成形加工品の製造方法としては、前記成形材料を加熱溶融した状態で、射出成形、ブロー成形、押出成形、熱成形(2軸延伸加工等)する方法を挙げることができ、成形材料を成形する同様の方法であってもよい。
【0042】
成形材料と成形加工品の製造は、連続して行なってもよく、たとえば、前記マスターバッチと熱可塑性樹脂を押出成形機で溶融混練、ついで、Tダイ、インフレーションダイ等によりフィルムに加工する方法が挙げられる。
【実施例】
【0043】
以下の実施例および比較例で本発明を詳細に説明するが、本発明はこれらの実施例に限定されるものではない。
実施例における帯電防止剤や熱可塑性樹脂組成物の物性評価は、下記の方法にて実施した。

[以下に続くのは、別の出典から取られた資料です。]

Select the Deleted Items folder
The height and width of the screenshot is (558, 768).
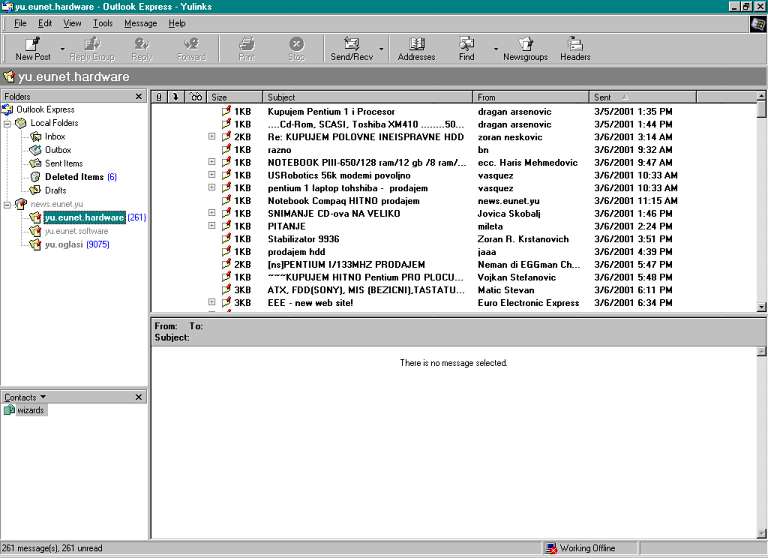click(x=73, y=177)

なお、酸価は水酸基価の計算のために測定した。
【0044】
(酸価)
帯電防止剤の酸価を医薬部外品原料規格酸価測定法第3法によって測定する。
(水酸基価)
帯電防止剤の水酸基価(OHv)を医薬部外品原料規格水酸基価測定法によって測定する。
【0045】
(ケン化価)
帯電防止剤のケン化価(Sv)を医薬部外品原料規格ケン化価測定法によって測定する。
(アミン価)
帯電防止剤のアミン価(Amv)を医薬部外品原料規格アミン価測定法第2法によって測定する。

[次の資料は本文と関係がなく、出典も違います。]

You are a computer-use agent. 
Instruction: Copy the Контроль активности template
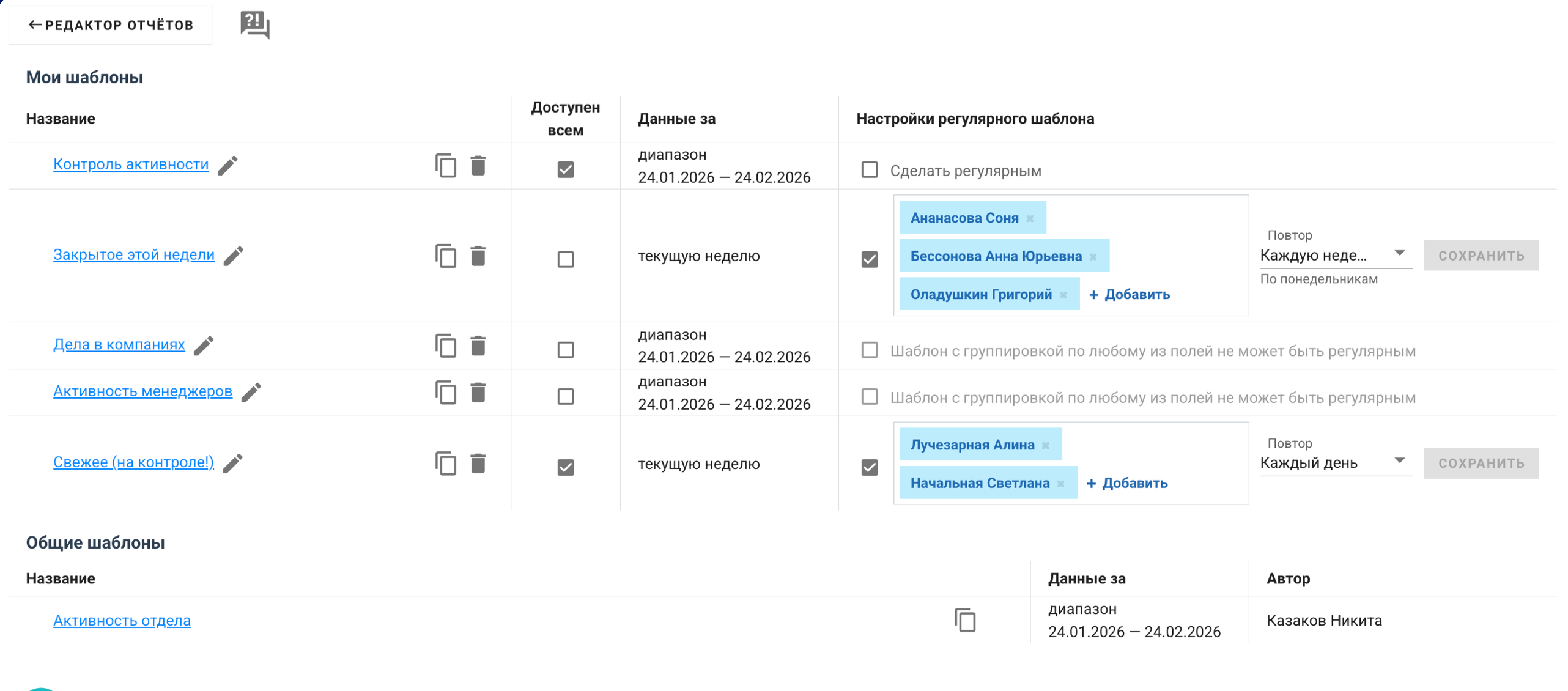point(445,166)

なお、上記測定法は本願出願時に規定された測定法とする。
【0046】
(帯電防止性;表面固有抵抗率)
熱可塑性樹脂組成物の成形によって作製されたフィルムについて、40℃にて1日保管後の表面固有抵抗率を東亜電波工業製極超絶縁計を使用して測定する。なお、測定条件は温湿度20℃×45%、R.H.である。
【0047】
(防曇性)
容量100mlのガラス製ビーカーに30℃の水を60ml入れ、ビーカーの口を40℃にて1日保管後の熱可塑性樹脂組成物の成形によって作製されたフィルムで密閉し塞いだ。次いで、5℃の恒温槽に入れ、1時間後のフィルム内面への水滴の付着状態を目視で観察し、下記に示す評価基準(1〜10級)に基づいて評価する。
10級:全く水滴がなく、全面濡れた状態。
9級:曇りは全くないが、極わずかはじかれた水滴が存在している状態。
8級:7級および9級の中間の評価
7級:曇りはないが、所々にはじかれた水滴が存在している状態。
6級:5級および7級の中間の評価
5級:曇りはないが、はじかれた水が大きな水滴となって点在している状態。
4級:3級および5級の中間の評価
3級:全面に大きな水滴が付着し、曇って中身がほとんど見えない状態。
2級:1級および3級の中間の評価
1級:全体的に白く曇って中身が全く見えない状態。
【0048】
(フィルム透明性)
熱可塑性樹脂組成物の成形によって作製されたフィルムを、40℃で10日保管後に、色差・濁度測定器(日本電色工業製)を使用してフィルムのHaze値およびΔHaze(フィルム表面をエタノールで軽く洗い流す前後のHaze値の差)を測定する。
【0049】
(フィルム平滑性)
熱可塑性樹脂組成物の成形によって作製されたフィルムについて、40℃にて1日保管後の動摩擦係数(μd)を摩擦測定機TR−2(東洋精機製)を使用してJIS K7125−ISO 8295(プラスチック−フィルム及びシート−摩擦係数試験法)に従って測定する。なお、測定条件は温湿度20℃×45%、R.H.である。
【0050】
(実施例1)
表1に示す配合割合にて成分(A)〜成分(D)を溶融混合して帯電防止剤を調製した。
次いで、ポリプロピレン(ホモポリマー、MFR=2.5g/10min)を準備し、上記帯電防止剤の含有率がポリプロピレンに対して10重量%となるように、帯電防止剤を混合し、二軸押出成形機にて230℃で溶融混練して、ストランドを得た。得られたストランドをペレタイザーでカットして、マスターバッチを作製した。
【0051】
次いで、得られたマスターバッチおよび別に用意したポリプロピレンを混合して押出原料を調製し、二軸押出成形機にて230℃で溶融混練し、Tダイより押出した。ここで、押出原料は、帯電防止剤の含有率がポリプロピレンに対して0.8重量%となるように、マスターバッチおよび別に用意したポリプロピレンの量を調整して調製した。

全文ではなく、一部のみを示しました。